Companies that are offering more flexible work options have already gained significant benefits in terms of diverse hires. In its efforts to adapt to the post-pandemic environment, Meta, the owner of Facebook and Instagram, decided to offer permanent fully remote work options to its entire workforce. And according to Meta chief diversity officer Maxine Williams, the candidates who accepted job offers for remote positions were “substantially more likely” to come from diverse communities: people with disabilities, Black, Hispanic, Alaskan Native, Native American, veterans, and women. The numbers bear out these claims: people with disabilities increased from 4.7 to 6.2 percent of Meta’s employees.
Having consulted for 21 companies to help them transition to hybrid work arrangements, I can confirm that Meta’s numbers aren’t a fluke. The more my clients proved willing to offer remote work, the more staff with disabilities they recruited - and retained. That includes employees with mobility challenges. But it also includes employees with less visible disabilities, such as people with long COVID and immunocompromised people who feel reluctant to put themselves at risk of getting COVID by coming into the office.
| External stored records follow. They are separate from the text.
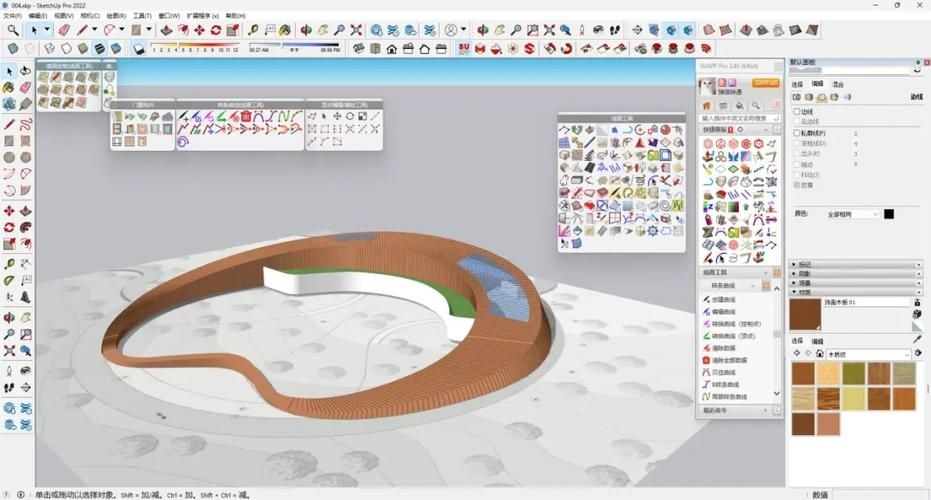Viewport: 931px width, 500px height.
Task: Click the 清除全部数据 list command
Action: pyautogui.click(x=728, y=359)
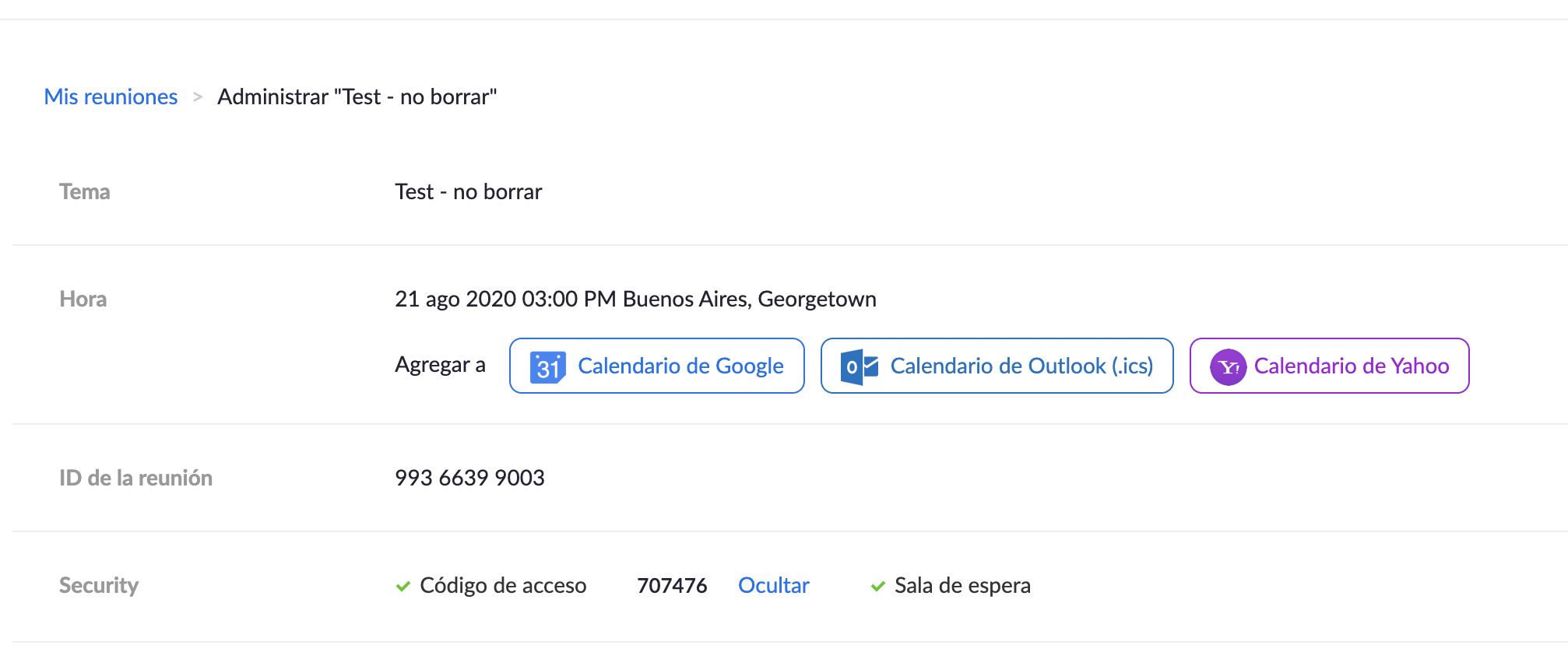Click the Security section label
Viewport: 1568px width, 666px height.
(x=99, y=585)
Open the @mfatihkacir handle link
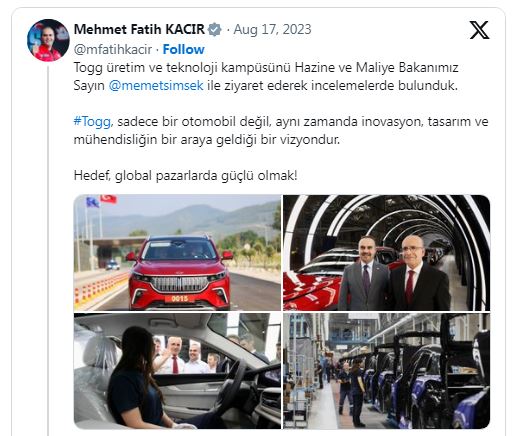Viewport: 518px width, 436px height. pyautogui.click(x=113, y=49)
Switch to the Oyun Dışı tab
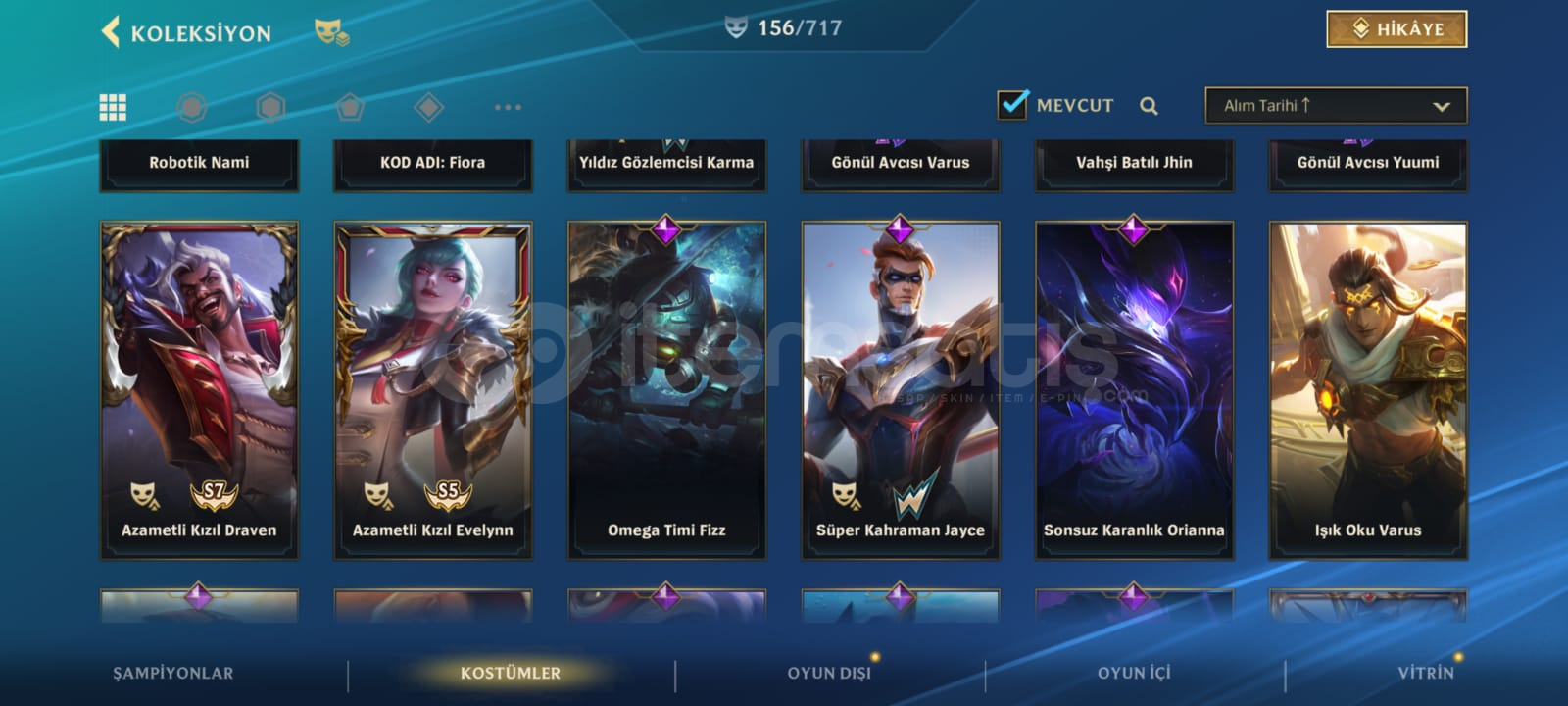This screenshot has width=1568, height=706. tap(829, 673)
Unfortunately, many leaders fail to see the benefits of remote work for underrepresented groups, such as those with disabilities. Some even say the opposite is true, with JP Morgan CEO Jamie Dimon claiming that returning to the office will aid diversity.
What explains this poor executive decision making? Part of the answer comes from a mental blindspot called the in-group bias. Our minds tend to favor and pay attention to the concerns of those in the group of people who seem to look and think like us. Dimon and other executives without disabilities don’t perceive people with disabilities to be part of their in-group. They thus are blind to the concerns of those with disabilities, which leads to misperceptions such as Dimon’s that returning to the office will aid diversity.
In-group bias is one of many dangerous judgment errors known as cognitive biases. They impact decision making in all life areas, ranging from the future of work to relationships.
Another relevant cognitive bias is the empathy gap. This term refers to our difficulty empathizing with those outside of our in-group. The lack of empathy combines with the blindness from the in-group bias, causing executives to ignore the feelings of employees with disabilities and prospective hires.
Omission bias also plays a role. This dangerous judgment error causes us to perceive failure to act as less problematic than acting. Consequently, executives perceive a failure to support the needs of those with disabilities as a minor matter.
Conclusion
The failure to empower people with disabilities through remote work options will prove costly to the bottom lines of companies. Not only are limiting their talent pool by 15 percent, they’re harming their ability to recruit and retain diverse candidates. And as their lawyers and HR departments will tell them, by violating the ADA, they are putting themselves in legal jeopardy.
By contrast, companies like Meta - and my clients - that offer remote work opportunities are seizing a competitive advantage by recruiting these underrepresented candidates. They’re lowering costs of labor while increasing diversity. The future belongs to the savvy companies that offer the flexibility that people with disabilities need.